Nazdikiyaan badh jāne de
Although she will initially refuse, keep exciting her. Note that the ‘seene se lag jaa tu…’ etc is repeated in the song many times throughout. Her community usually keeps quiet, so, don't worry, get closer. The process of exciting her gets faster, more urgent in these lines:
Arre nahi baba nahi abhi nahi nahi
Yeh dūriyan mit jā ne de
Arre nahi bābā nahi abhi nahi nahi
Dūr se hi tum jī bhar ke dekho
Tum hi kaho kaise dūr se dekhūn
Chand ko jaise dekhtā chakor hai
In the last line, a very Sanatana semeiotic, that of Chand and has been used. I see this clearly as… ‘how can I behave like a Hindu man, Chakor, and merely watch your beauty from a distance’?
The first signs of her relenting come when Nandini herself urges the moon to come out. So, here, we encounter in Nandini, not only an acceptance of, but an urge for the Islamic sign (moon) more out of fear of losing her lover. Nandini tells, and the writer assures Sameer, her lover, that intimacy will eventually happen. The fear of his loss is somehow instilled in her. Here are the lines:
Aaja re aa jaa chanda…
varna sanam chala jāyega
At last! The coincidence! The moon comes out and the girl relents. In short, she decides to marry him as she is stereotyped as a traditional Hindu family girl and that marriage would be the natural outcome of intimacy. The messaging is that perchance she got married, she would cease to be this traditional Hindu girl.
Āyā re āyā ćandā
Ab har khwaish pūri hogī
Chandni rāt mein har sajni
Apne sajnā ko dekhegī
The word ‘har’ is significantly repeated, once with Khwaish (desire) and with sajni (female friend). This is an assurance that now, since she has accepted Islam (which is signified in conjunction with the coming out of the moon), you will enjoy her. Note that the word jaana used in the beginning has now become sajni.
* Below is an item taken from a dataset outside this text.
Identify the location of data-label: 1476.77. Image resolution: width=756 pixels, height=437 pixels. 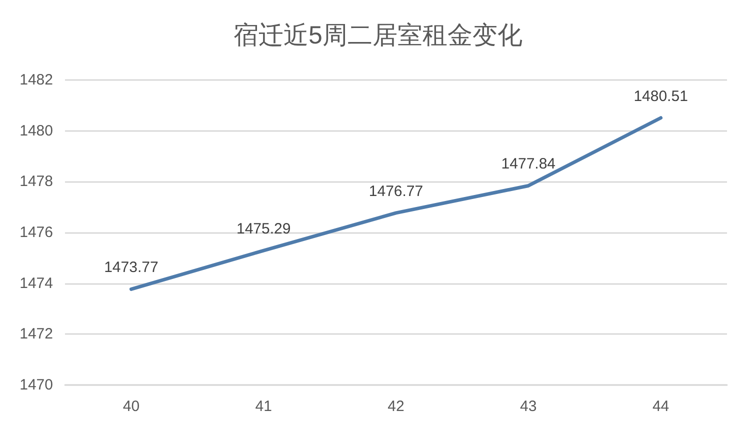
(396, 191).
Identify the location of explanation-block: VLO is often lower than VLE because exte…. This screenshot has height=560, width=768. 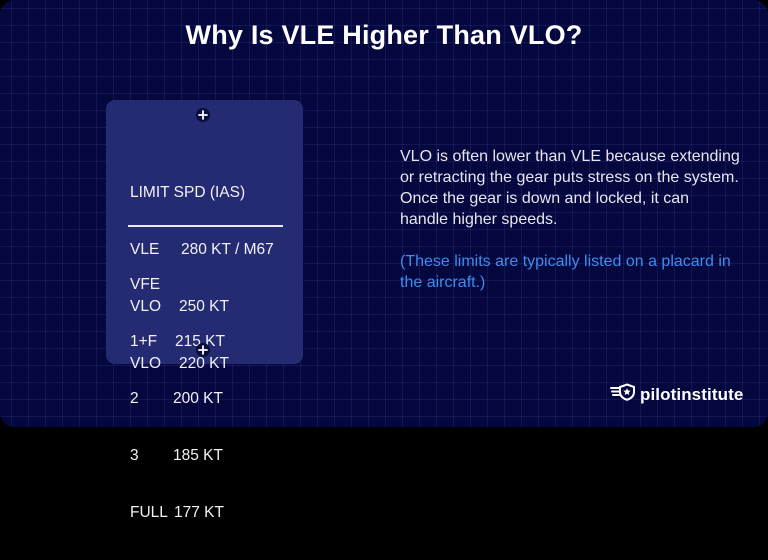
(570, 220).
I have strong reasons to believe that this was a very subtly and successfully orchestrated film promoting Love Jehad. The messaging is loud and clear: sacrifice your ancient Dharma at the altar of "love." In fact, if you observe the plot closely, it reveals this message: sacrifice your own woman to another man if there is love between them in spite of your own love and Dharma. Multiple targets are shot with one arrow - provoke Muslim boys to go all out, put the Hindu girls in a spot, and smother the tempers of Hindu men with "exalted" ideas of "pure" love.
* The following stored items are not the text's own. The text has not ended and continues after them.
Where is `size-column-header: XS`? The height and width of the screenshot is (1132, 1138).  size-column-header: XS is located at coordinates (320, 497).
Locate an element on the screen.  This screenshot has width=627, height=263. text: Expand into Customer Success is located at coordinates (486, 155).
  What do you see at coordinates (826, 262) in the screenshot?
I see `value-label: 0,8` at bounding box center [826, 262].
Now for the hard facts. Mr. Radhakrishnan writes in the context of Love Jehad that "conversion to Islām from the other religions is nothing but the conversion from untruth to truth and it has been prescribed as a sacred duty of the Muslims." According to an Egyptian website answering queries on Islām, "it is permissible in Islām for a Muslim man to marry a non-Muslim woman (Christian or Jewish) and not vice-versa." However, we see a different set of rules in different countries being followed. In India, we see love (prima facie) as a tool for Islamic conversion and getting more children.
In my journalistic career I have seen at least two cases in a small town like Lonavala. In both cases the girls were married, impregnated, childbirth allowed, and then allegedly killed. One was a Brahmana girl and other was a farmer’s daughter. I was told that the families were threatened of dire consequences if they went to the police.
The New York Times described ( Hanyate & the Bengal Nights) as ‘an unusually touching story of young love unable to prevail against an opposition whose strength was tragically buttressed by the uncertainties of a cultural divide. Although in the film, it was Nandini who finally chose to be with Vanraj. This shows how fake narratives are built. Writes Stuti Bhattacharya (June 27, 2017) with appalling profanity, "Allow us to call bullshit on that, for Nandini’s ‘love’ for Vanrāj stems from nothing but her feminine guilt," very clearly taking a feminist view. But it is undeniable that the ending of this film created a social divide.
To push down this cultural-divide narrative was perhaps Bhansali’s reason to make this film. Or he may have been so instructed by the powers that be. Although we have no way of knowing the story behind the scenes, the damage has been done. This is called ‘sign action’ in Peircian Semeiotics.
It must be remembered that soft and hard powers will be used more forcefully in India after the 2015 resolution of the Islāmic State.